Re: [PATCH v4 2/5] btrfs: initial fsverity support

David Sterba <dsterba@xxxxxxx> · Wed, 12 May 2021 19:10:37 +0200

On Tue, May 11, 2021 at 02:52:15PM -0700, Boris Burkov wrote:
> On Tue, May 11, 2021 at 10:31:43PM +0200, David Sterba wrote:
> > On Wed, May 05, 2021 at 12:20:40PM -0700, Boris Burkov wrote:
> > > From: Chris Mason <clm@xxxxxx>
> > > 
> > > Add support for fsverity in btrfs. To support the generic interface in
> > > fs/verity, we add two new item types in the fs tree for inodes with
> > > verity enabled. One stores the per-file verity descriptor and the other
> > > stores the Merkle tree data itself.
> > > 
> > > Verity checking is done at the end of IOs to ensure each page is checked
> > > before it is marked uptodate.
> > > 
> > > Verity relies on PageChecked for the Merkle tree data itself to avoid
> > > re-walking up shared paths in the tree. For this reason, we need to
> > > cache the Merkle tree data.
> > 
> > What's the estimated size of the Merkle tree data?
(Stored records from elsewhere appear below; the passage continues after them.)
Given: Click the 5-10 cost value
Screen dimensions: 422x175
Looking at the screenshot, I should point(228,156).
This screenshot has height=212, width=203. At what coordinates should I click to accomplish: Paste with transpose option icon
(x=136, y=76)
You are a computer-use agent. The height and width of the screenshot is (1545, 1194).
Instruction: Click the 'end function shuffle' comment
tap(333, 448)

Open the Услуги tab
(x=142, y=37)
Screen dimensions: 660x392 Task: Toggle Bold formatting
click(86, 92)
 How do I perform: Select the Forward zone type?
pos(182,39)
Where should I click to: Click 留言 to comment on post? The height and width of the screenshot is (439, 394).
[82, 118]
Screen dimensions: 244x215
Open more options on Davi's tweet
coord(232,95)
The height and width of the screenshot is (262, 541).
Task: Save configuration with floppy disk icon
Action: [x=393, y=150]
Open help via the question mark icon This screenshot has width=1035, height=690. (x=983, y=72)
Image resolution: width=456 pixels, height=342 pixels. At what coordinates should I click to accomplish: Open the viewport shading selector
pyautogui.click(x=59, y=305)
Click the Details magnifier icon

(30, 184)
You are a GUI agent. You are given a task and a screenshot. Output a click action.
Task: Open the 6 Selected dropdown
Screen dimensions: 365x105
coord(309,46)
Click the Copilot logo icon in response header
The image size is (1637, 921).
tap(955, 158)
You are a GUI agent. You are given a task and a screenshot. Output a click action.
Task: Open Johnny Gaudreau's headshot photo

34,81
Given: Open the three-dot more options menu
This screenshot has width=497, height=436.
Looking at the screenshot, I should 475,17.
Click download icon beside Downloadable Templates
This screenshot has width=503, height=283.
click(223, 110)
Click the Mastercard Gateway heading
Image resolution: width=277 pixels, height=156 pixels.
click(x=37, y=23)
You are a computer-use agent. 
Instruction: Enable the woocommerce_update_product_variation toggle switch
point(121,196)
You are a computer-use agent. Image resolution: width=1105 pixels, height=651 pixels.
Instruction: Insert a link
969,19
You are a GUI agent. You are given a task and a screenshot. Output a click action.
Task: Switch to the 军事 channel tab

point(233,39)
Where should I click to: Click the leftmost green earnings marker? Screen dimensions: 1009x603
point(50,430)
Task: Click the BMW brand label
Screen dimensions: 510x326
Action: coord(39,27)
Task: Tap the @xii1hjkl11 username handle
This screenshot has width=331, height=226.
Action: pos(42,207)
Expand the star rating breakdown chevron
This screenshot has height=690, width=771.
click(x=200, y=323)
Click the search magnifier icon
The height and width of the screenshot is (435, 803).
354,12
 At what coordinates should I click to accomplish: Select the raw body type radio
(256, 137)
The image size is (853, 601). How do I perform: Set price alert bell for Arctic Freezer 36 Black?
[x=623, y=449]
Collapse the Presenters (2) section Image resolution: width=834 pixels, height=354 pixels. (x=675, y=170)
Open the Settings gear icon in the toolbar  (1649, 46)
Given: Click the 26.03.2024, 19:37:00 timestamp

Does the whole tree
> > need to be kept cached or is it only for data that are in page cache?
> 
> With the default of SHA256 and 4K blocks, we have 32 byte digests which
> which fits 128 digests per block, so the Merkle tree will be almost
> exactly 1/127 of the size of the file.

Thanks, so it's roughly 8K per 1M.

> As far as I know, there is no special requirement that the Merkle tree
> data stays cached. If a Merkle tree block is evicted, then a data block
> is evicted and re-read, we would need to read the Merkle tree block
> again and possibly up the path to the root until a cached block with
> PageChecked.
> 
> > > +++ b/fs/btrfs/file.c
> > > @@ -16,6 +16,7 @@
> > >  #include <linux/btrfs.h>
> > >  #include <linux/uio.h>
> > >  #include <linux/iversion.h>
> > > +#include <linux/fsverity.h>
> > >  #include "ctree.h"
> > >  #include "disk-io.h"
> > >  #include "transaction.h"
> > > @@ -3593,7 +3594,12 @@ static loff_t btrfs_file_llseek(struct file *file, loff_t offset, int whence)
> > >  
> > >  static int btrfs_file_open(struct inode *inode, struct file *filp)
> > >  {
> > > +	int ret;
> > 
> > Missing newline
> 
> Weird, I ran checkpatch so many times.. My bad.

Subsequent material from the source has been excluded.